Supplied text

>>>>

# Transworld 2009



## larry

There is a lot of rumors regarding what happened. Not sure if we will know which one is true.

I am very happy about it since I live in Las Vegas.


----------



## Dalloween

I'm excited it's back to Vegas... it would be WAY too cold in February in Chicago! 

Jim




larry said:


> There is a lot of rumors regarding what happened. Not sure if we will know which one is true.
> 
> I am very happy about it since I live in Las Vegas.


----------



## mem22

TransWorld 2009 is not in Vegas or Chicago...it's in St. Louis! I wish it would stay centered in the middle of the country...not West and not East.

Haunt & Attractions Show


----------



## Deathtouch

I certainly liked going to Las Vegas this year to check out Transworld. but I wish they had it in Chicago again since it isn't too far away from me. Plus I think the one in Vegas is only the custome show, the one is ST. Louis is props; I think.


----------



## Front Yard Fright

I am extremely excited for next year's show! Although I am a little sadden that the two shows split, I can not wait to go to the prop/haunt show!!! Seeing as you have to be 18 to go, I haven't been able to go for the past 3 years that I've known about it... But I can go next year!!! I can't wait!
.


----------



## Gorey

Yes, Halloween and Party (HCPS) is scheduled to still be in Vegas the beginning of March.

The HauntShow is now it's own entity, in St Louis last week of March.


----------



## buckaneerbabe

So which one is the prop show?

<<<<

Supplied material

>>>>

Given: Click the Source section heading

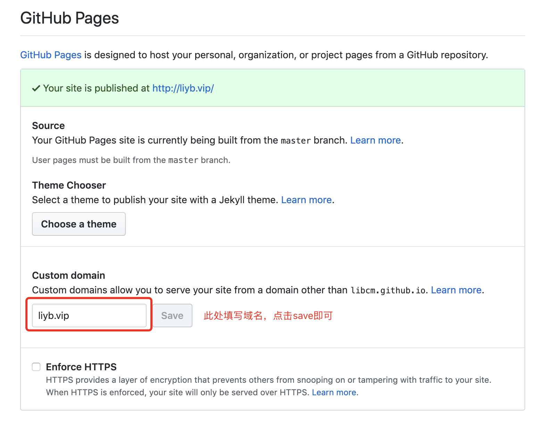Looking at the screenshot, I should click(48, 126).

<<<<

Directive 1
According to the Transworld 2009 thread, where and when is the HauntShow being held?
Directive 2
Rewrite the Transworld 2009 thread from "I certainly liked" to "I can't wait!", changing "excited" to "thrilled".

Worked solution 1
In St. Louis, during the last week of March.

Worked solution 2
I certainly liked going to Las Vegas this year to check out Transworld. but I wish they had it in Chicago again since it isn't too far away from me. Plus I think the one in Vegas is only the custome show, the one is ST. Louis is props; I think.


----------



## Front Yard Fright

I am extremely thrilled for next year's show! Although I am a little sadden that the two shows split, I can not wait to go to the prop/haunt show!!! Seeing as you have to be 18 to go, I haven't been able to go for the past 3 years that I've known about it... But I can go next year!!! I can't wait!